Lactic acid bacteria (LAB) play an important role in the production of fermented food by dairy and wine industries. Decarboxylation of di- and tricarboxylic acids by LAB is a desirable step resulting in the production of compounds that enhance the organoleptic properties and/or the stability of the finished products. However, decarboxylation of amino acids (e.g. histidine, tyrosine) leads to the production of biogenic amines (BA) (e.g. histamine, tyramine), which have undesirable toxic properties. The goal of the present proposal is to acquire an in-depth understanding of the individual acid, and amino acid decarboxylation pathways, to obtain strains unable to produce BA and to generate aroma producer strains resistant to acid stress. We aim to develop strains and systems for the food industries to avoid health risks of BA by controlling their production and, in parallel, to improve the beneficial citrate/malate decarboxylating pathways.
Decarboxylation of metabolites is extremely important for the quality of the fermentation products both in a positive and negative manner, which is dependent on the particular substrate and fermentation process.
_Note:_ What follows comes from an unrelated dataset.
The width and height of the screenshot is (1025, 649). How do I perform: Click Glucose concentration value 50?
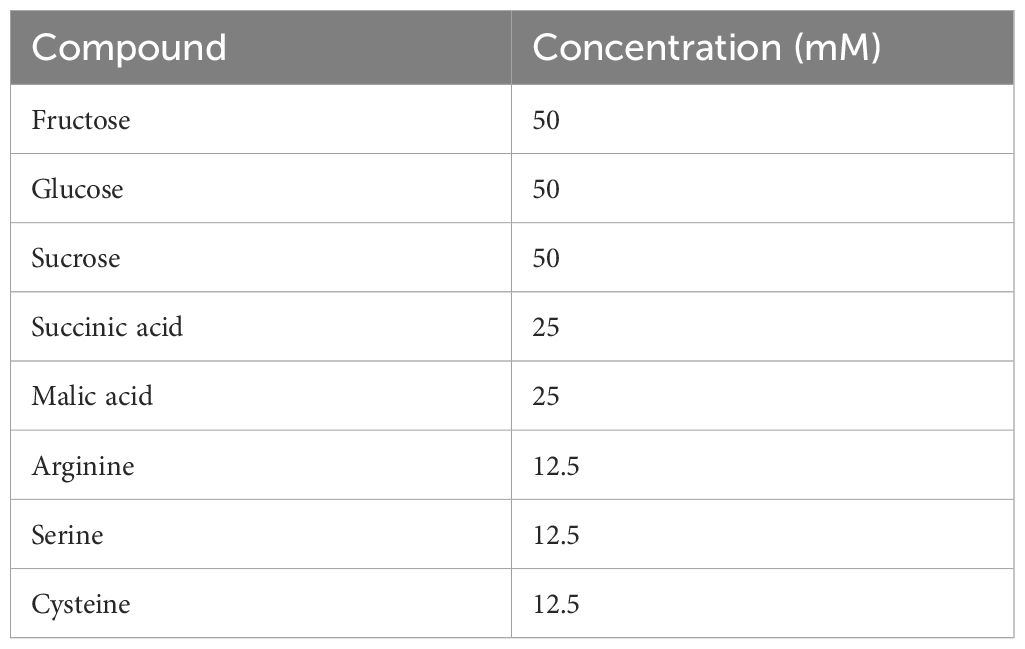tap(546, 190)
Metabolism of carboxylic acids generates aroma compounds and lactic acid, which increase organoleptic properties and hygienic quality (impeding growth of pathogenic strains) of the fermentation products, whereas BA production results in food poisoning. The overall objective of the project is to exploit decarboxylation pathways in LAB to develop safe and optimised food technologies. The main goals are:
- to control and/or eliminate the production of BA in fermented food and beverages by utilisation of new LAB strains and/or systems during the fermentation processes. The evaluation and validation of the strains and methods developed in this project will allow the industrial partner to establish a well defined system for the elimination of the health risk associated with the production of BA with the final aim of producing food with safe levels of BA;
- to improve quality of food and beverages by utilisation of new LAB strains, which are acid-resistant and better producers of aroma. The citric and malic acids fermentations result in the production of lactic acid and aroma compounds such as diacetyl, which improve, respectively, the hygienic quality (e.g., impeding the growth of pathogenic strains) and the organoleptic properties of dairy and wine. The validation of the new food-grade LAB strains will allow the industrial partner to obtain bacterial cultures for the production of high quality food and beverages.
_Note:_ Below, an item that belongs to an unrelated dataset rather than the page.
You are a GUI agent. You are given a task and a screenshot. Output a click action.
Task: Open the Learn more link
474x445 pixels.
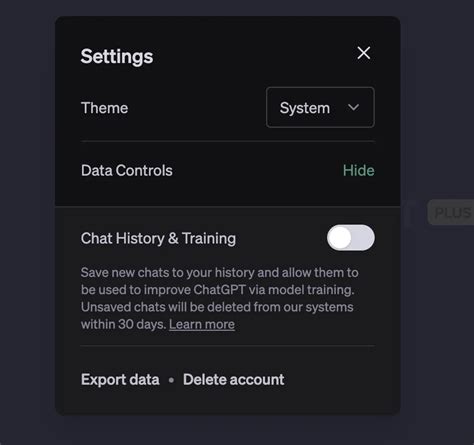[x=202, y=324]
The specific objectives of this project are
- to improve screening methods for the detection of LAB producing unwanted BA substances during milk fermentation and wine production;
- to use different LAB as model organisms to develop methods for minimisation of BA production in fermented dairy prducts and wine;
- to develop tools to construct food-grade null mutant alleles and to develop food quality integration systems;
- to construct novel food-grade strains capable of improving and/or modifying the organoleptic properties of dairy products and wine;
- to engineer strains with altered decarboxylating pathways useful for the dairy and wine industries as starter strains;
- to develop new LAB strains resistant to lactate and acidic conditions.
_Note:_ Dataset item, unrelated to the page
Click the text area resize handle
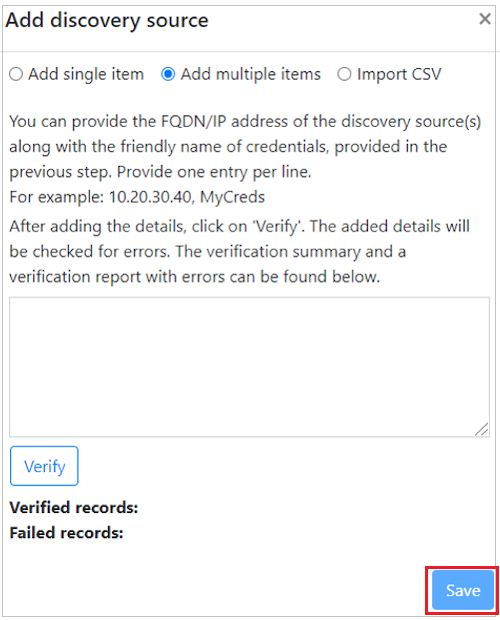 (482, 429)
We aim to construct modified strains and to develop systems to minimise the health risk associated with the production of BA in fermented dairy products and wine, and to construct novel strains capable to improve and/or modify the organoleptic properties of cheese and wine.
The specific expected achievements are:
- to develop tools to obtain specific mutant genes,
- to genetically and biochemically characterise the constructed mutant strains, and
- to increase controlled gene expression with the aim of optimising LAB as cell factories with reduced occurrence of hazards.
We will engineer the decarboxylating pathways to reduce the accumulation of poisoning BA, in order to obtain healthful and high quality food products in accordance with one of the most important European society requests. The full exploitation derived from such analyses will be of direct relevance to the competitiveness of biotechnological companies in the European Union.